Aside from observing dive personnel from my spot on top of a cooler, I have been charged with the duty of talking to the various scientists who are especially helpful in filling in the details of the voyage and the work that went into it. Through this, I gathered what it would be like to be a marine archaeologist or biologist, based on the tales regaled and the studies told to me.
Being able to talk with professionals like that on the RV-8501 is an excellent way for me and other potential students to get a better idea of the work that is done on a research ship. Opportunities like this should be open to all students!

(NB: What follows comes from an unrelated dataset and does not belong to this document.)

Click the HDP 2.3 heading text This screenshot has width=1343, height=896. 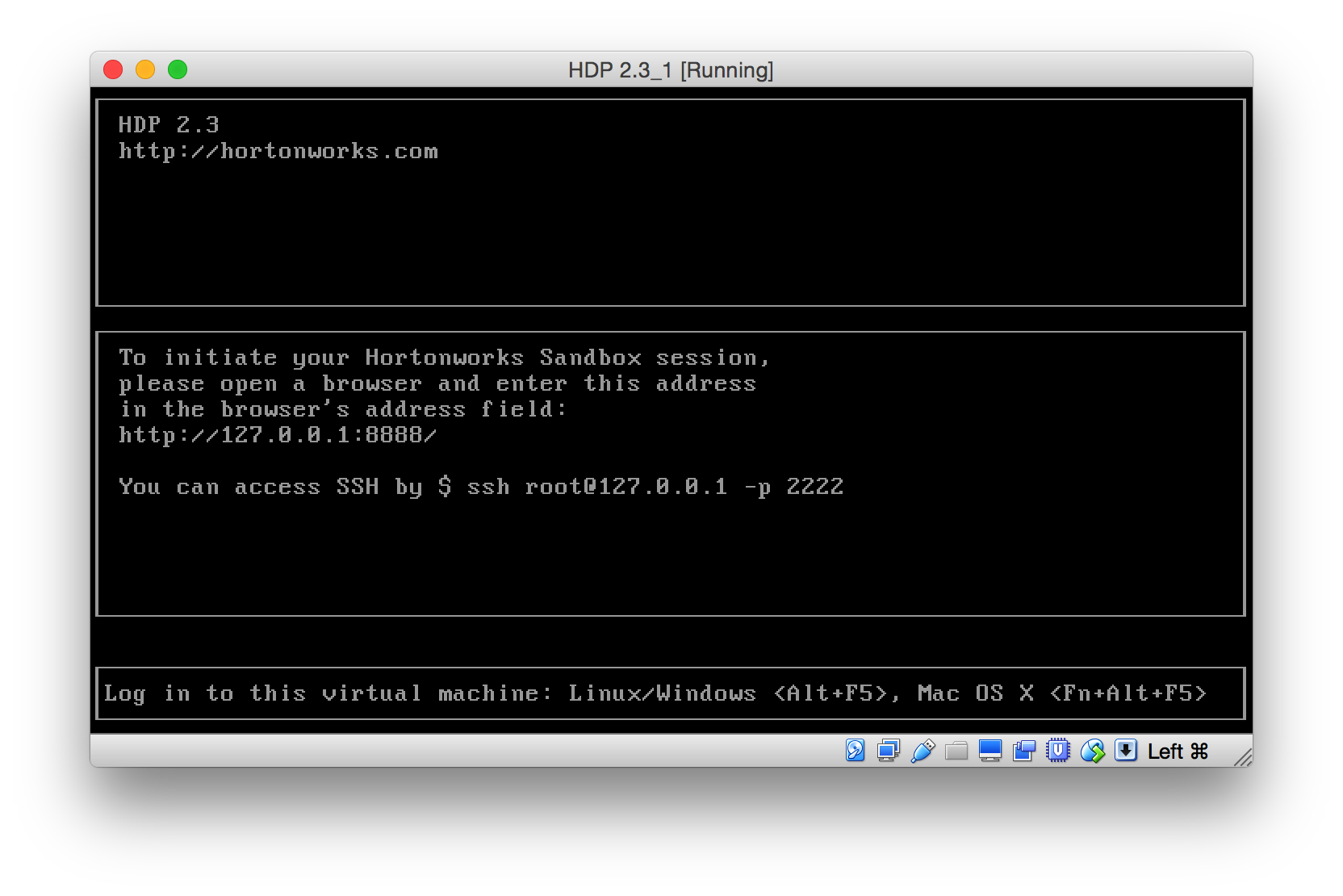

Some other things I learned during this trip:
A. Dramamine is your friend, and
B. You can't say no to the captain!
Sally Pryor follows Captain Bob's orders as she retrieves a buoy from the stern of the RV-8501.. (NOAA)
That last point had me precariously perched off the stern of the ship, stretching a boat hook out over deep, dark churning waters in order to pull a buoy onto the boat. Granted, I had the help of two able-bodied divers, John and Joe, to do all the work, I mean help me pull up the line, and the mission was accomplished under the watchful eyes of the crew!